Les oeuvres de la littérature, de la bande dessinée et du cinéma où l’humain et l’animal sont liés par une relation de métamorphose sont nombreuses. Les deux personnages sont deux parties de la même personne. Ils se comportent parfois différemment certes, mais cette différence ne sert qu’à montrer la cohésion profonde, souvent tragique de ces deux entités. La cohabitation de l’humain et de l’animal au sein d’un même personnage est un thème créatif. Dans les oeuvres, elle est présentée comme monstrueuse, génère une forte tension et elle mène souvent à un destin tragique, ou une issue fatale pour le personnage. Ou bien, elle doit rester masquée au risque de provoquer la peur et le rejet.

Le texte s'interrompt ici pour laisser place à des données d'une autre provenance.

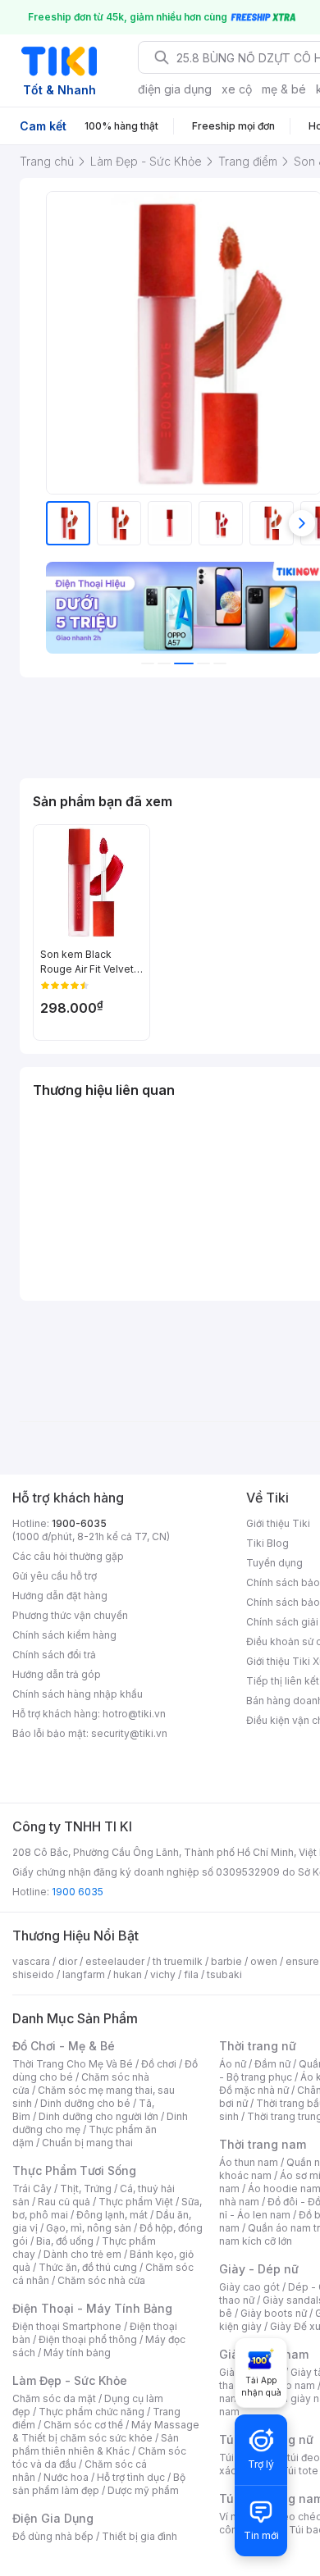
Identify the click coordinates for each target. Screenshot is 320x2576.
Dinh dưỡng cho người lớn (98, 2116)
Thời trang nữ (257, 2046)
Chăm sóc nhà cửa (101, 2280)
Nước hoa (66, 2477)
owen (263, 1961)
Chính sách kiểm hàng (64, 1635)
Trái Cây (32, 2188)
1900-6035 (79, 1523)
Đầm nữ (272, 2064)
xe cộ (237, 89)
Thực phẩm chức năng (91, 2411)
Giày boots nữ (273, 2313)
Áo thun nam (248, 2162)
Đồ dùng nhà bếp (53, 2536)
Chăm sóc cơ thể (83, 2425)
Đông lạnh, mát (112, 2215)
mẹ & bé (284, 89)
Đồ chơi (158, 2064)
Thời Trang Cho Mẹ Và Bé (72, 2064)
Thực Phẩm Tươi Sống (74, 2170)
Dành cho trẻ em (82, 2254)
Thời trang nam (262, 2144)
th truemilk (178, 1961)
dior (67, 1961)
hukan (127, 1974)
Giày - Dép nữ (259, 2269)
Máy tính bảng (77, 2352)
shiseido (33, 1974)
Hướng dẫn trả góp (56, 1674)
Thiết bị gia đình (139, 2536)
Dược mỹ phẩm (143, 2490)
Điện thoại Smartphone (66, 2326)
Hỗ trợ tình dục (131, 2477)
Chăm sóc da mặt (54, 2398)
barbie (226, 1961)
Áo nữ (232, 2064)
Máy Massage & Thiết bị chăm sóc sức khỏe (105, 2431)
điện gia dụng (175, 89)
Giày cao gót (249, 2287)
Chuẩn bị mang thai (87, 2142)
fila (191, 1974)
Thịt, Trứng (86, 2188)
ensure (302, 1961)
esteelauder (114, 1961)
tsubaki (224, 1974)
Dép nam (293, 2385)
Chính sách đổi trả (54, 1654)
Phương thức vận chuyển (70, 1615)
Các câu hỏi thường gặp (68, 1556)
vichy (163, 1974)
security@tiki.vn (129, 1733)
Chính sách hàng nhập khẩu (77, 1694)
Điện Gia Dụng (53, 2518)
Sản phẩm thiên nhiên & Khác (95, 2444)
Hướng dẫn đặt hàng (59, 1595)
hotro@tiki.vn (134, 1713)
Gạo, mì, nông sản (88, 2228)
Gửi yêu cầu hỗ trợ (54, 1576)
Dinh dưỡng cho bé (85, 2103)
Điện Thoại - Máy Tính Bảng (92, 2308)
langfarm (83, 1974)
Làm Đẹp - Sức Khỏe (69, 2380)
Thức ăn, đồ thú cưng (88, 2267)
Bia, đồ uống (65, 2241)
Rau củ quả (64, 2201)
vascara (31, 1961)
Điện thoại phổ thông (88, 2339)
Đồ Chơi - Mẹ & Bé (63, 2046)
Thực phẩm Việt (135, 2201)
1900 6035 (77, 1891)
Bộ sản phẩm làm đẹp (98, 2483)
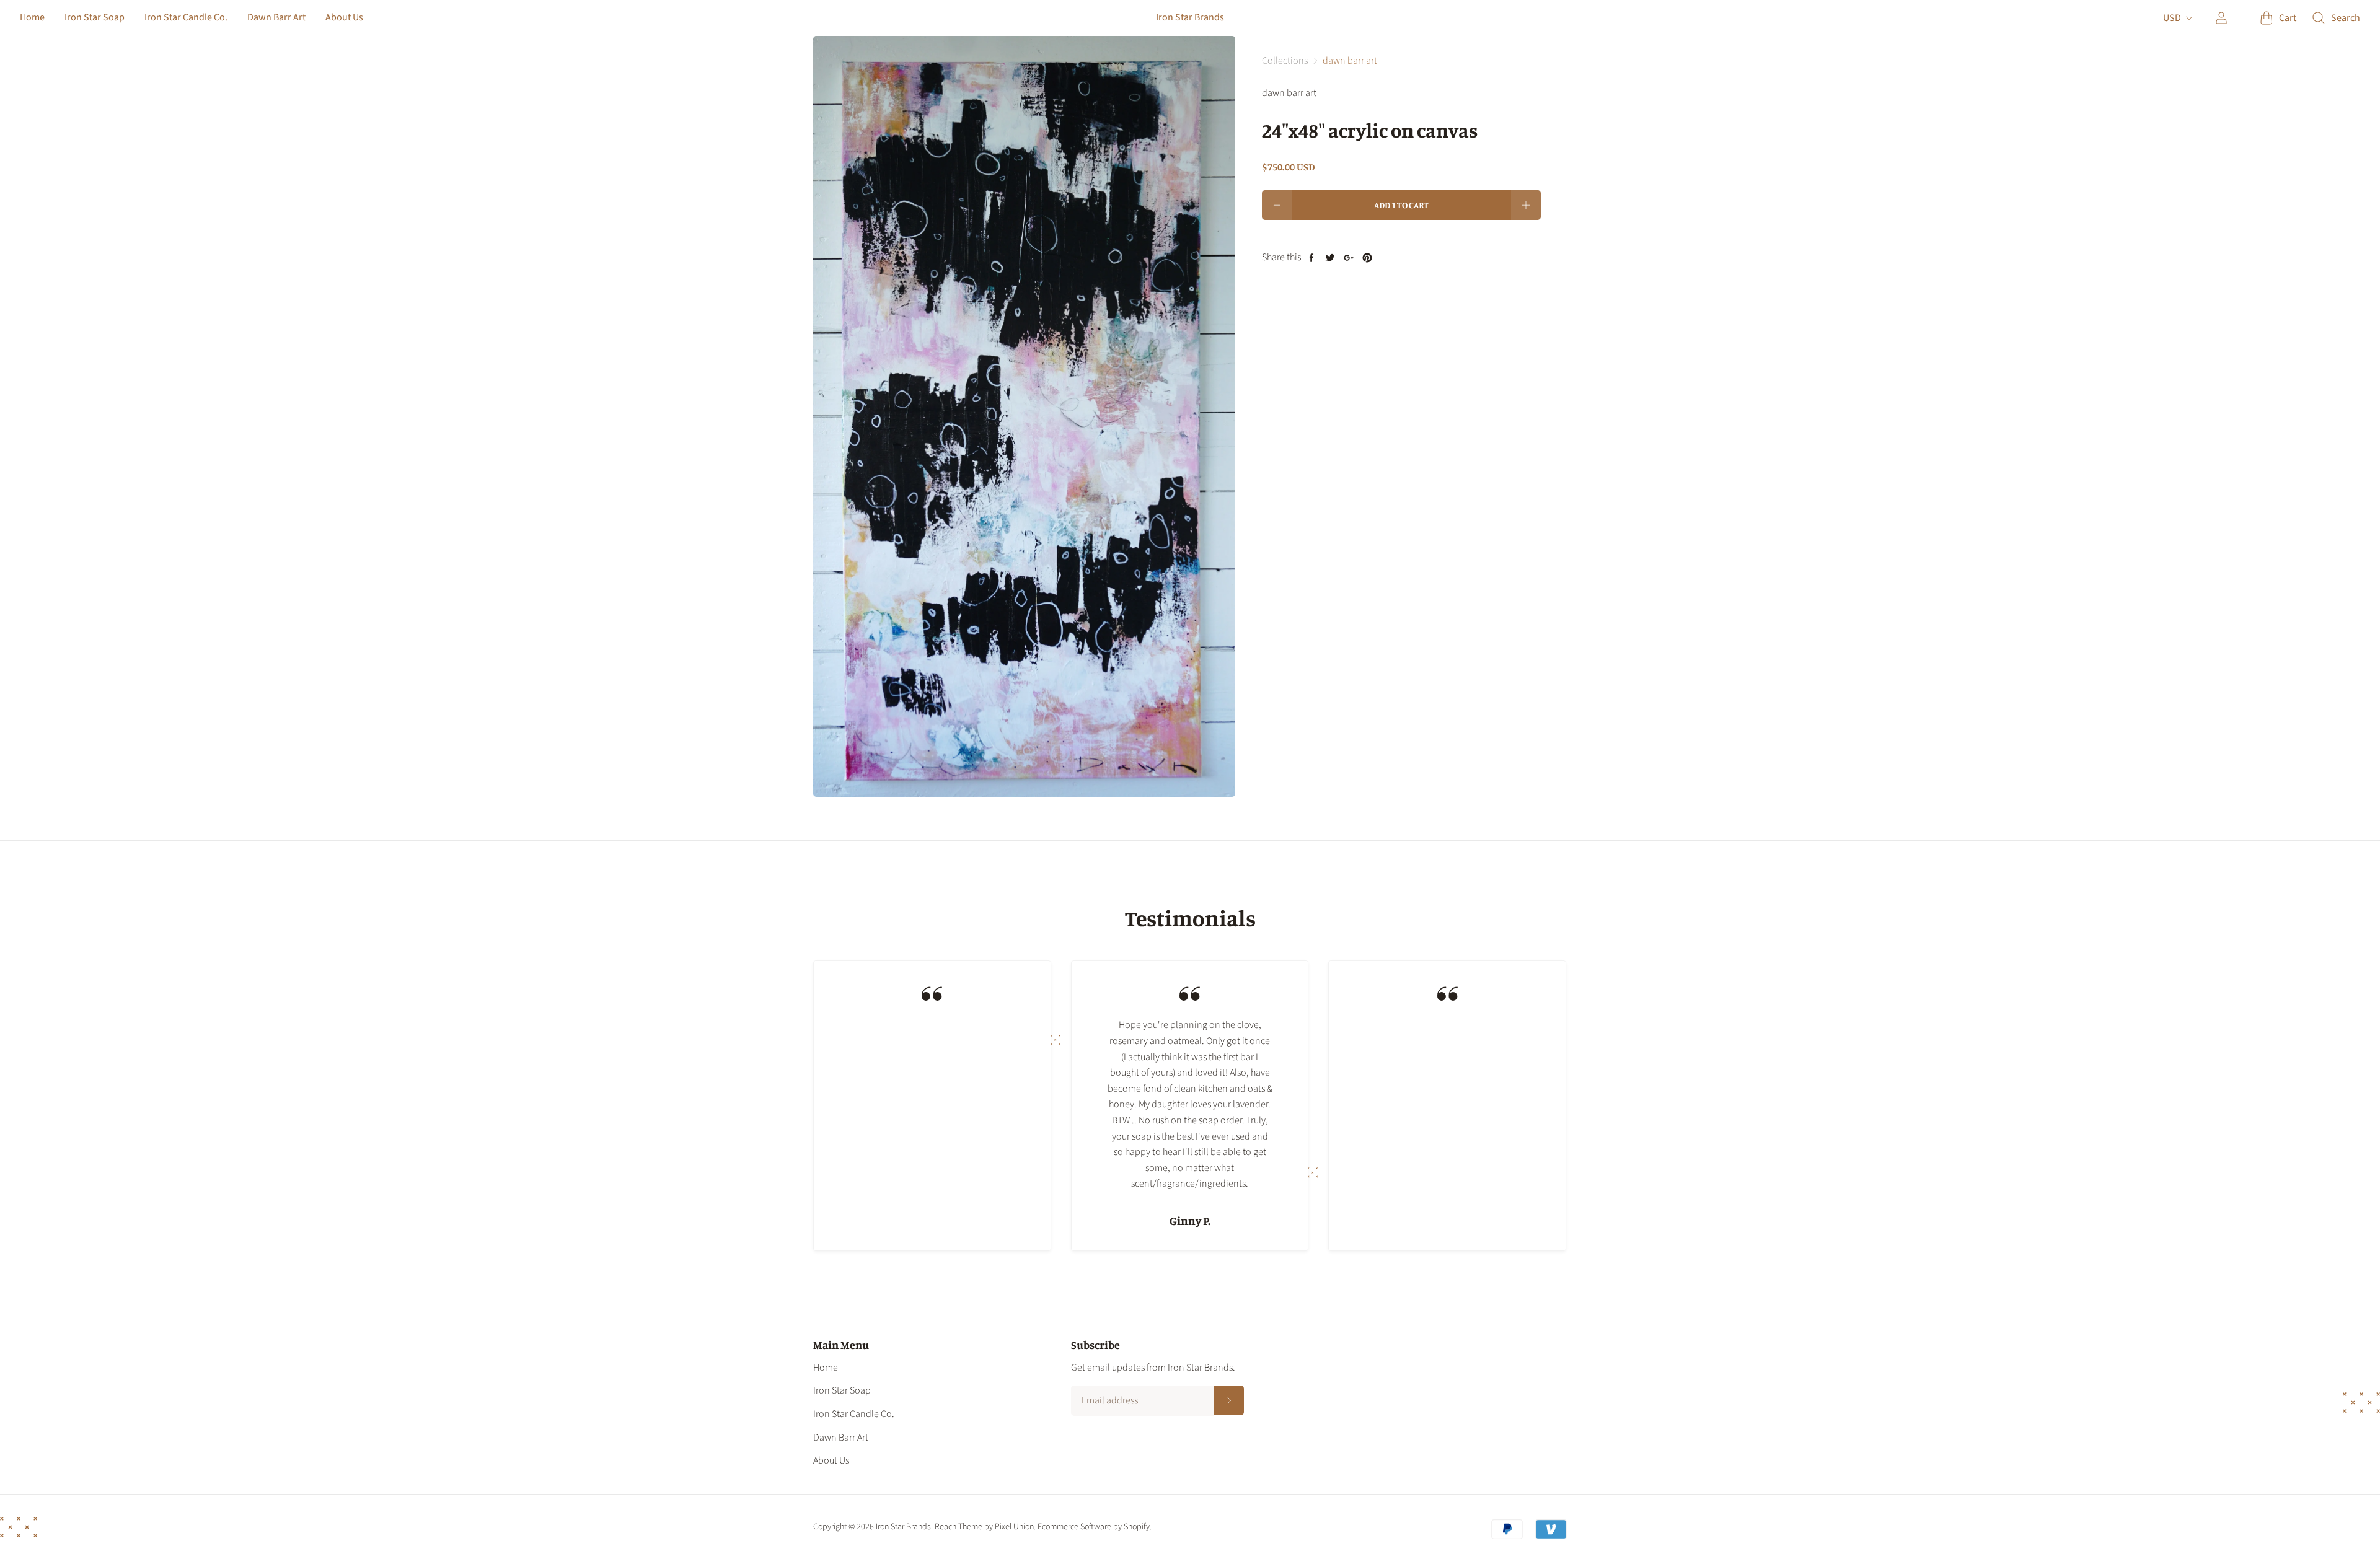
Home (32, 17)
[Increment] (1526, 205)
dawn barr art (1350, 61)
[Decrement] (1277, 205)
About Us (344, 17)
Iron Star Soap (94, 17)
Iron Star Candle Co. (185, 17)
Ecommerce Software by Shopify (1094, 1527)
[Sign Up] (1229, 1400)
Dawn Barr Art (276, 17)
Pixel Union (1014, 1527)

Il est possible de répartir ces figures selon le critère suivant : la part dominante est humaine, ou au contraire animale. Quelle part fait le monstre ou rend le personnage plus monstrueux ? Ces êtres hybrides jouent-ils un rôle dans la civilisation ?

L’humain-animal

La part animale qui peut se manifester en nous, car elle fait partie de nous, n’est pas mauvaise : quand nous avons soif, faim, quand nous avons besoin de bouger, courir, nager, dormir aussi, c’est elle qui se manifeste. De même quand nous désirons et quand nous nous battons pour notre survie.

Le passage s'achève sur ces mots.